╭──

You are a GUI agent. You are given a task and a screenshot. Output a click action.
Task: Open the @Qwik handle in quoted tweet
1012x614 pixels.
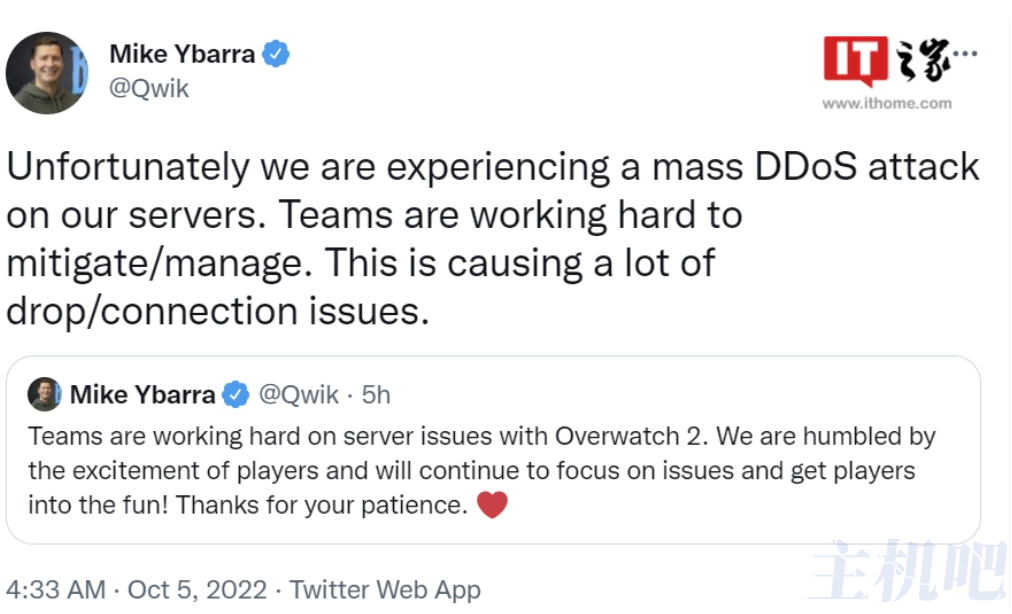[x=298, y=394]
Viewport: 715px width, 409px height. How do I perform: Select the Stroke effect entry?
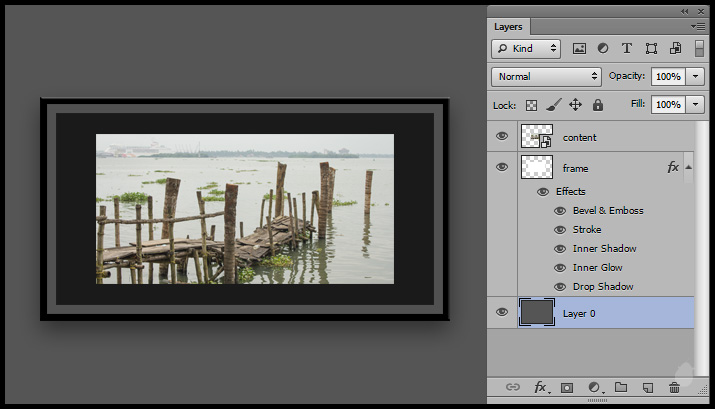pyautogui.click(x=587, y=230)
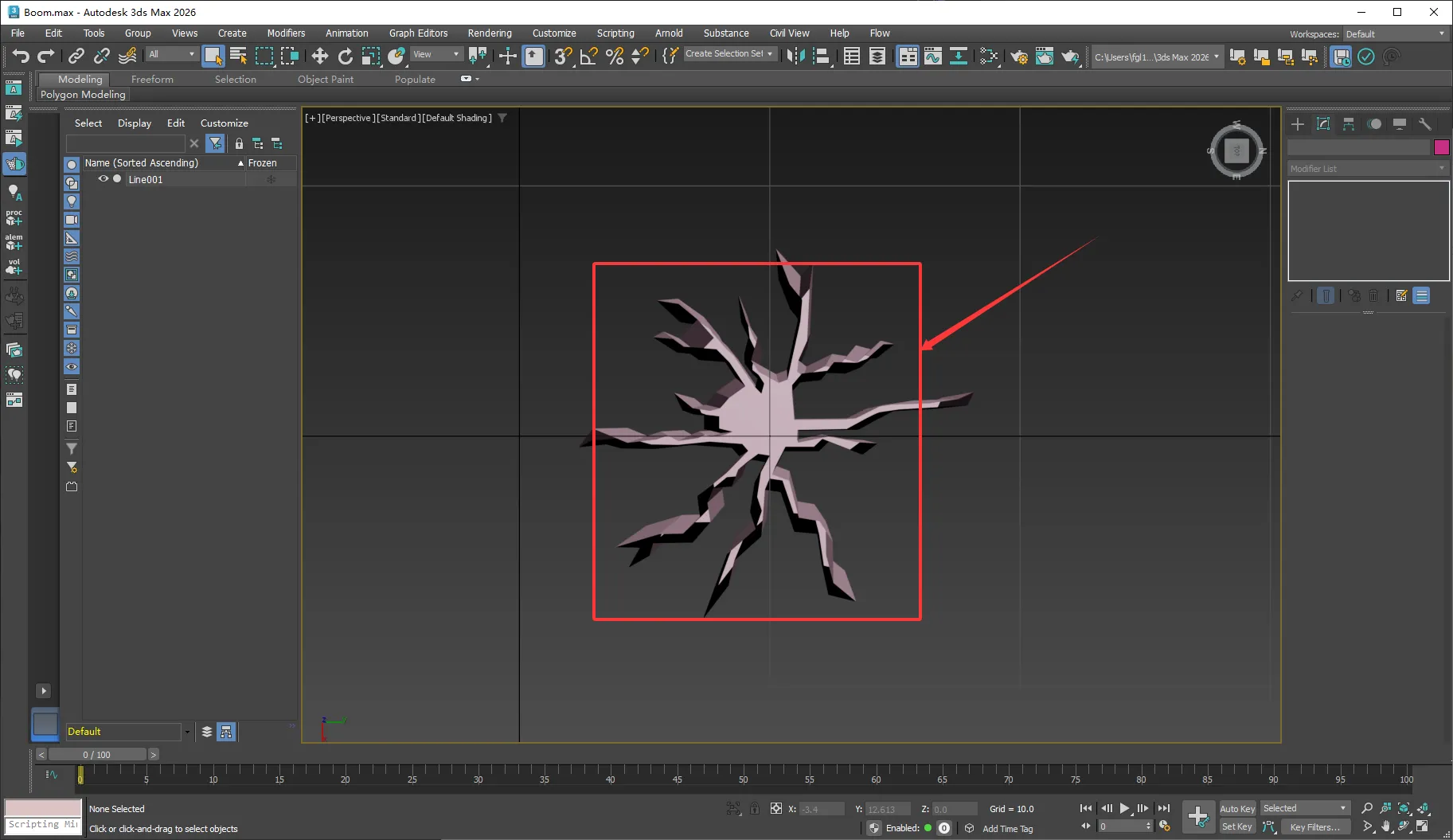Click the Rotate tool icon
This screenshot has height=840, width=1453.
click(x=345, y=56)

╰──

*TASK PROMPT*
Exclude the pictures, and transcribe all of the material exactly.

*RESPONSE FOR THIS EXERCISE*
You are a GUI agent. You are given a task and a screenshot. Output a click action.
Task: Open the @Qwik handle in quoted tweet
1012x614 pixels.
[x=298, y=394]
Viewport: 715px width, 409px height. How do I perform: Select the Stroke effect entry?
pyautogui.click(x=587, y=230)
Click the Rotate tool icon
This screenshot has height=840, width=1453.
click(x=345, y=56)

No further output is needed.